- Consigne -
Reproduisez intégralement, sans la moindre modification, le texte sur le principe de précaution et l'interruption du trafic aérien.

- Texte source -
--

Le principe de précaution a justifié ces perturbations du trafic aérien mais aujourd’hui, il est à l’origine de nombreuses critiques.

Le principal syndicat de pilotes d'Air France estime par exemple qu'il est désormais nécessaire de présenter des « éléments tangibles et concrets » afin déterminer si le nuage de cendres est encore dangereux ou non pour les passagers des vols.

La compagnie aérienne a réalisé hier des vols-tests à basse altitude et demande une réévaluation des restrictions de vols en tenant compte de l’évolution de ces derniers jours.

Il semble pour beaucoup qu’il était normal et justifié d'invoquer le principe de précaution dans les heures suivant l’éruption volcanique mais qu’à présent, l’interruption des vols doit être réévaluée. Il serait même nécessaire pour certains pilotes d’effectuer des recherches plus approfondies.

Les réactions suscitées par cette interruption du trafic rappellent celles ayant suivi la gestion de la Grippe A par l’Etat français. Le principe de précaution avait également été mis en avant afin de justifier l’achat massif de vaccins et les mesures sanitaires prises en conséquence.

--

- Données sources -

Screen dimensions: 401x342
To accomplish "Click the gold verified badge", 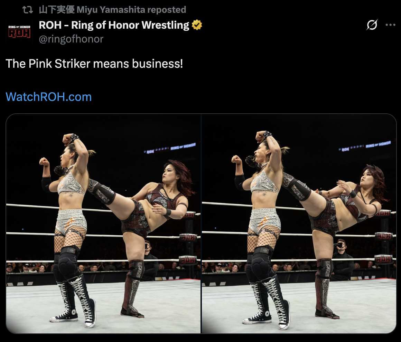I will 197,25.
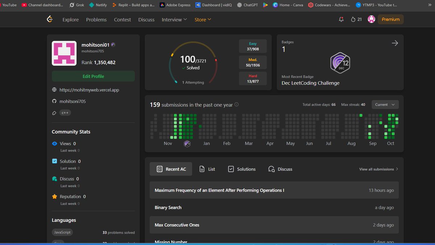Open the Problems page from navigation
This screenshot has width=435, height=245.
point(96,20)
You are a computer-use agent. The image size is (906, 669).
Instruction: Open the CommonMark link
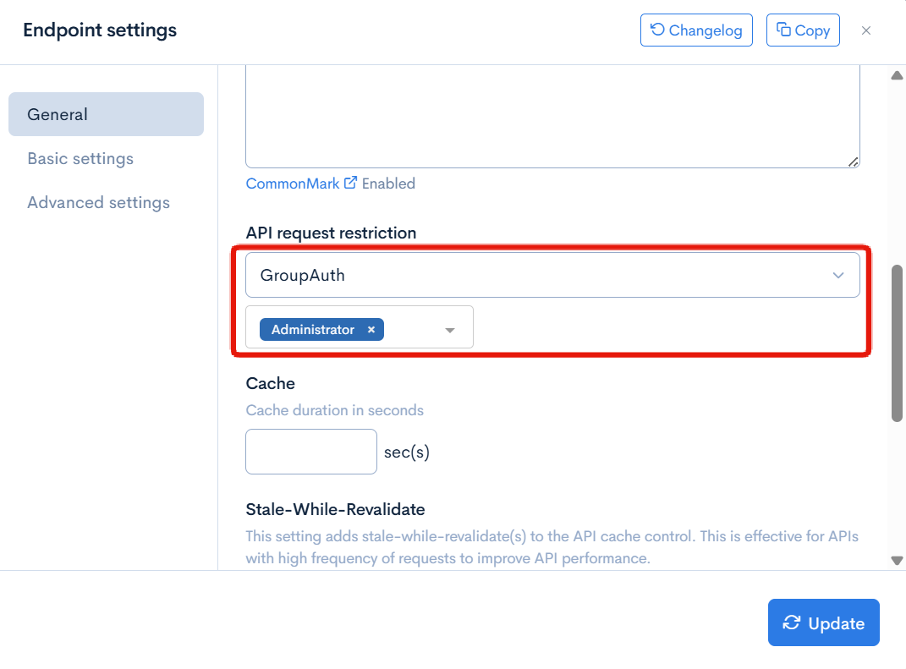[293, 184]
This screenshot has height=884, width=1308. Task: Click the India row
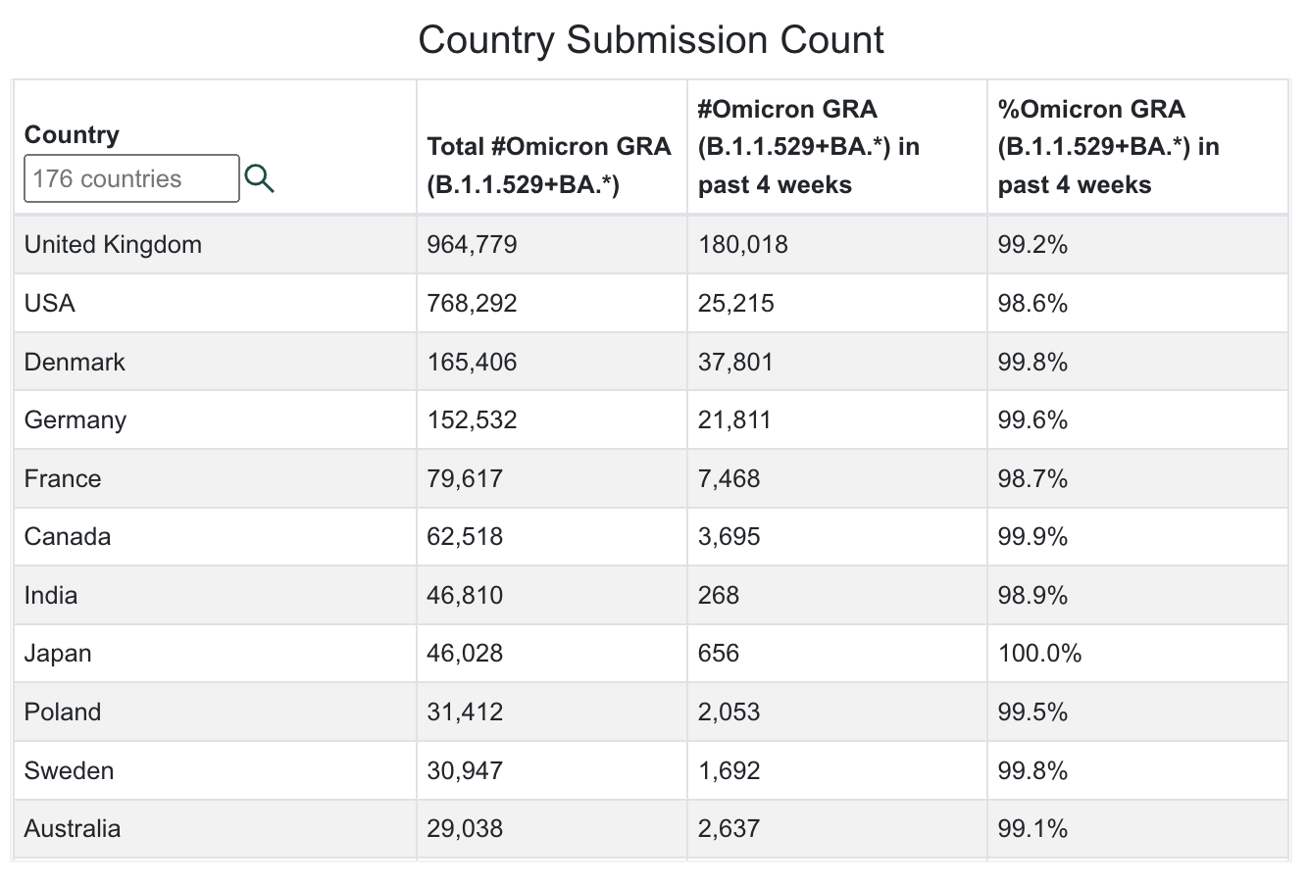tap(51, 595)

--

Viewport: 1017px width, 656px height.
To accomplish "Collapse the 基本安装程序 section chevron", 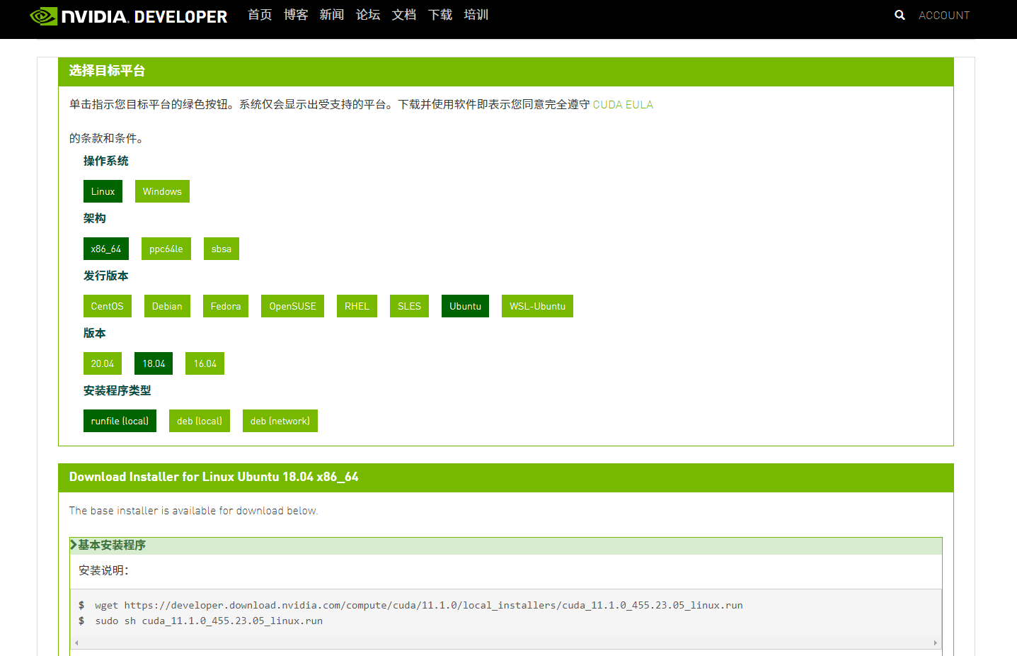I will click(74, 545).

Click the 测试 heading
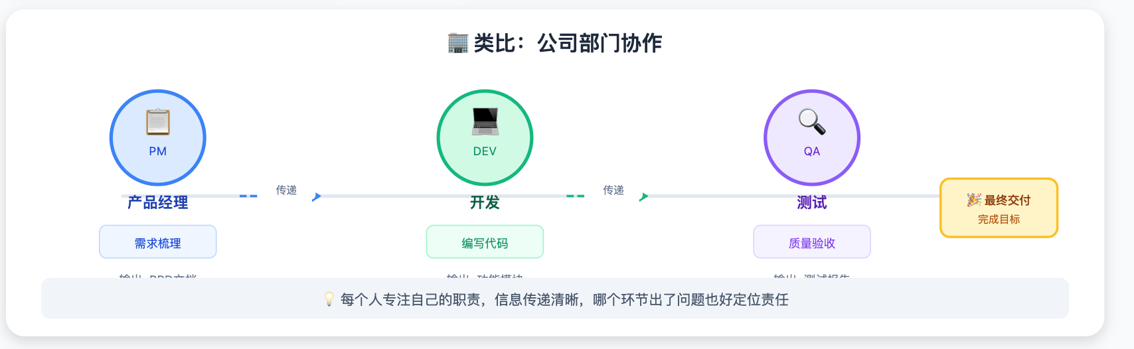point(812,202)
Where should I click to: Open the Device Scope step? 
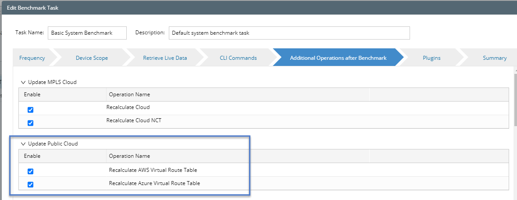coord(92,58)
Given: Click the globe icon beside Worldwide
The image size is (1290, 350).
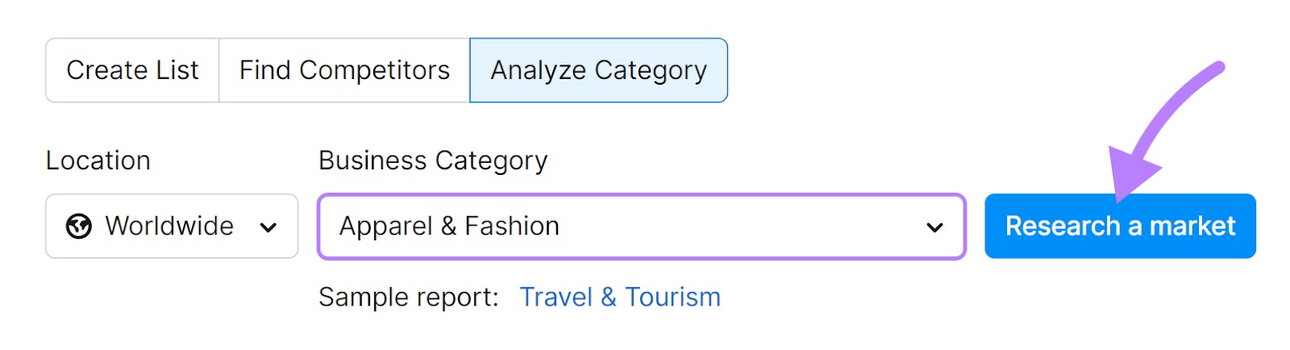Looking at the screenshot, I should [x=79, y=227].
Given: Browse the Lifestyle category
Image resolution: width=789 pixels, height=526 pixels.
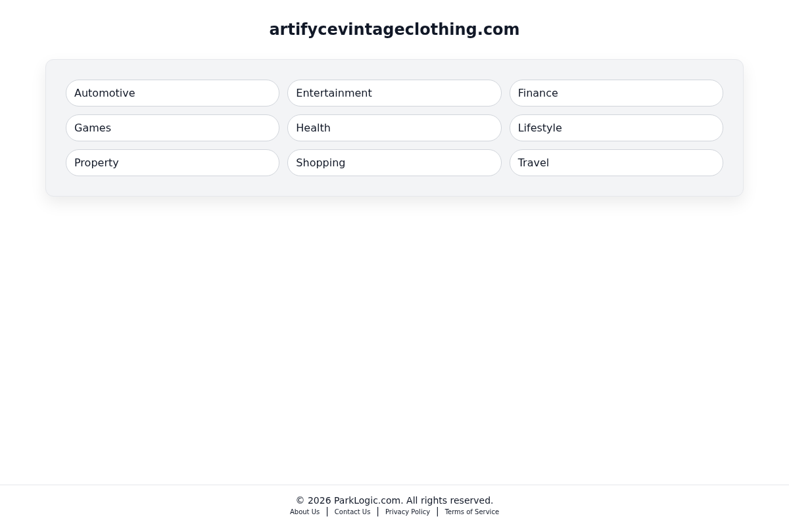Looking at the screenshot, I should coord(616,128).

--

- Zone de réponse -
Le principe de précaution a justifié ces perturbations du trafic aérien mais aujourd’hui, il est à l’origine de nombreuses critiques.

Le principal syndicat de pilotes d'Air France estime par exemple qu'il est désormais nécessaire de présenter des « éléments tangibles et concrets » afin déterminer si le nuage de cendres est encore dangereux ou non pour les passagers des vols.

La compagnie aérienne a réalisé hier des vols-tests à basse altitude et demande une réévaluation des restrictions de vols en tenant compte de l’évolution de ces derniers jours.

Il semble pour beaucoup qu’il était normal et justifié d'invoquer le principe de précaution dans les heures suivant l’éruption volcanique mais qu’à présent, l’interruption des vols doit être réévaluée. Il serait même nécessaire pour certains pilotes d’effectuer des recherches plus approfondies.

Les réactions suscitées par cette interruption du trafic rappellent celles ayant suivi la gestion de la Grippe A par l’Etat français. Le principe de précaution avait également été mis en avant afin de justifier l’achat massif de vaccins et les mesures sanitaires prises en conséquence.